Estratto del testo:
════════

Secondo il progetto di monitoraggio ucraino Monitorwar, che ha diffuso la notizia sul suo canale Telegram, l’Ucraina ha assistito al più massiccio impiego di missili tattico‑operativi Iskander‑M mai registrato.

La stessa fonte ha indicato che sono stati rilevati circa 20 attacchi con missili balistici. I bersagli avrebbero incluso strutture nelle regioni di Zaporozhye e Dnepropetrovsk, oltre a località a Kiev e Kharkov.

Il giorno precedente, il 13 gennaio, il Paese era stato colpito da un attacco missilistico su larga scala. Nella regione di Kiev, un Iskander‑M ha centrato una centrale termoelettrica, provocando ampie interruzioni di corrente: Irpen, Bucha e Gostomel sono rimaste senza elettricità e, nel corso della stessa giornata, disservizi sono stati segnalati anche a Kiev.

════════

Record forniti:
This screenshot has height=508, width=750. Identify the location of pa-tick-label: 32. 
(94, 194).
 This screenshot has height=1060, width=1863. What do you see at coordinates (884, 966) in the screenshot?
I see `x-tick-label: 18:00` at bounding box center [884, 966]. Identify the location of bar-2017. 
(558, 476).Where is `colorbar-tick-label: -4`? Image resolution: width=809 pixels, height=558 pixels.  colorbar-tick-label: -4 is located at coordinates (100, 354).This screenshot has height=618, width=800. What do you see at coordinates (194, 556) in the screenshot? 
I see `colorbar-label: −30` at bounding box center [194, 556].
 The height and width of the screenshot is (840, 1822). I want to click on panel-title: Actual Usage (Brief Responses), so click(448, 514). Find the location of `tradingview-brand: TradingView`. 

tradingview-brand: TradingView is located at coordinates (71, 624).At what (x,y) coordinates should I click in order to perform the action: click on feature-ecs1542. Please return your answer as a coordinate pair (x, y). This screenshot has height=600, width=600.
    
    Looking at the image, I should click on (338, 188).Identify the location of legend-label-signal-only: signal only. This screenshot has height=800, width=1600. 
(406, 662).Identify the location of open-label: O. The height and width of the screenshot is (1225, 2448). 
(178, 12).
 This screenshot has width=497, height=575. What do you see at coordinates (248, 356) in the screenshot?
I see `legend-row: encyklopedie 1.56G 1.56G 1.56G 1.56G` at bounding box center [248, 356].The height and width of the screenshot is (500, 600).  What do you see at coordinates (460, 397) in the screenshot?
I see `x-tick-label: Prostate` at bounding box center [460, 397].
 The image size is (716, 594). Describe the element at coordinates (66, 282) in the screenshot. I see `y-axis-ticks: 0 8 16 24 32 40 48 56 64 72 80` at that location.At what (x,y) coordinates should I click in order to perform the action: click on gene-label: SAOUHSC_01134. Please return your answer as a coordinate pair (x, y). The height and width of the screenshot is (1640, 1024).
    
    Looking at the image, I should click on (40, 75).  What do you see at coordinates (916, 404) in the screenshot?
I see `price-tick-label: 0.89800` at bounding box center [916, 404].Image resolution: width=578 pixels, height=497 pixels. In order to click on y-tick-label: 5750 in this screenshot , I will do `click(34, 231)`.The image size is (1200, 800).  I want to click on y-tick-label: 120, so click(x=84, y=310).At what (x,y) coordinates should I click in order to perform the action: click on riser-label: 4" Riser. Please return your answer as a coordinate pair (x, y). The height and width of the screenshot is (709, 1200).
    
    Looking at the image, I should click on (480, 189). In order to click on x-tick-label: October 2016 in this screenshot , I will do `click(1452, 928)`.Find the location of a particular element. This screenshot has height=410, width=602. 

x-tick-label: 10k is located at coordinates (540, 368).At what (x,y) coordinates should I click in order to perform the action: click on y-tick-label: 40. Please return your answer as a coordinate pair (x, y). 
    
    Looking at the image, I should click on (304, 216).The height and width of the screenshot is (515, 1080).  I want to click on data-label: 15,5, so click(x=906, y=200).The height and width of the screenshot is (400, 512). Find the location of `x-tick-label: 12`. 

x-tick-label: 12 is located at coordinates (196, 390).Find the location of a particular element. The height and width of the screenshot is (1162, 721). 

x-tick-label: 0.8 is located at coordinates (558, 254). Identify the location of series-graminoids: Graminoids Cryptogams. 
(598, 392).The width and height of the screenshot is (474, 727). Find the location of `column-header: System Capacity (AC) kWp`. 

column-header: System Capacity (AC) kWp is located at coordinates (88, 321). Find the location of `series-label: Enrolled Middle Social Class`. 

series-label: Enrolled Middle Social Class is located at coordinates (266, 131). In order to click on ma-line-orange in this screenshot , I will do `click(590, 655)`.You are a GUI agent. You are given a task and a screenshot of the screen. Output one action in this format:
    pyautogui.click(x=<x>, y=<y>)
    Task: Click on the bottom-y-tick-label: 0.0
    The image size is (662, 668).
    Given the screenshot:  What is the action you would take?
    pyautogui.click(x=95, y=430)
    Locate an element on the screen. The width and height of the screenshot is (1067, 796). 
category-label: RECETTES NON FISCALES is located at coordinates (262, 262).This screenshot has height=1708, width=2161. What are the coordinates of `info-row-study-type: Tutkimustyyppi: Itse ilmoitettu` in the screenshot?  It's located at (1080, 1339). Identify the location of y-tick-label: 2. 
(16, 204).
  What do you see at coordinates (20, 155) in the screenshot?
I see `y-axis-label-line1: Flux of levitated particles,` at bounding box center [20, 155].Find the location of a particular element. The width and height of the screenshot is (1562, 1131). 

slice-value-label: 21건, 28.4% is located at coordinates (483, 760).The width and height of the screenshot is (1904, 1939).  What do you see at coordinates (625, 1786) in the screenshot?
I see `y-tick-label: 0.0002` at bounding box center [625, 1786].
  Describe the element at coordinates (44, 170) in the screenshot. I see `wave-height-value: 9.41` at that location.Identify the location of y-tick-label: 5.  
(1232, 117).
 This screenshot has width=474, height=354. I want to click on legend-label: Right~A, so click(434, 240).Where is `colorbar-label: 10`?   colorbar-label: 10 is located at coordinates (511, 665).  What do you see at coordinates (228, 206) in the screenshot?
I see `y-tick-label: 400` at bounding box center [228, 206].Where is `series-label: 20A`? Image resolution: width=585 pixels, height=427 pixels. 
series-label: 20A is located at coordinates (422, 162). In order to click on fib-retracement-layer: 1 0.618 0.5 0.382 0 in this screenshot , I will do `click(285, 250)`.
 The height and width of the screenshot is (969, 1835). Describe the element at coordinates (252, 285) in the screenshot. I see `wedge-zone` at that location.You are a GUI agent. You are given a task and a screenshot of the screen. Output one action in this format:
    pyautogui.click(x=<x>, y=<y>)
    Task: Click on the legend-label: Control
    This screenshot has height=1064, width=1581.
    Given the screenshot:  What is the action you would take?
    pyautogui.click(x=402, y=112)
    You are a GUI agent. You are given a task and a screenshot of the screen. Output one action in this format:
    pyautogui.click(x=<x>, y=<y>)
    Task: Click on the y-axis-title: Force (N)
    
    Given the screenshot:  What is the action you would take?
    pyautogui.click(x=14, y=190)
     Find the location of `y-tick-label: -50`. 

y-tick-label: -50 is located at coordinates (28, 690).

════════

Usando le informazioni:
[A] Rispondi alle domande seguenti sul testo relativo agli attacchi missilistici in Ucraina.
(i) Su quale canale il progetto Monitorwar ha diffuso la notizia?
(ii) Quanti attacchi con missili balistici sono stati rilevati?
(iii) Quali località sono rimaste senza elettricità dopo che un Iskander‑M ha colpito una centrale termoelettrica nella regione di Kiev?
[B] Riprendi il testo sugli attacchi missilistici in Ucraina dopo la sua ultima frase e proseguilo.
I record non hanno alcun legame con il testo.

Risposte scritte:
[A]
(i) Sul suo canale Telegram.
(ii) Circa 20.
(iii) Irpen, Bucha e Gostomel.

[B]
Il sistema missilistico Iskander è stato sviluppato dalla Società scientifico‑produttiva “Ufficio di Progettazione di Ingegneria Meccanica” ed è entrato ufficialmente in servizio nel 2006. Le Forze Armate russe impiegano gli Iskander in operazioni di combattimento contro difese aeree e missilistiche, concentrazioni di truppe e mezzi, posti di comando e nodi di comunicazione, oltre che contro aerei ed elicotteri dislocati negli aeroporti.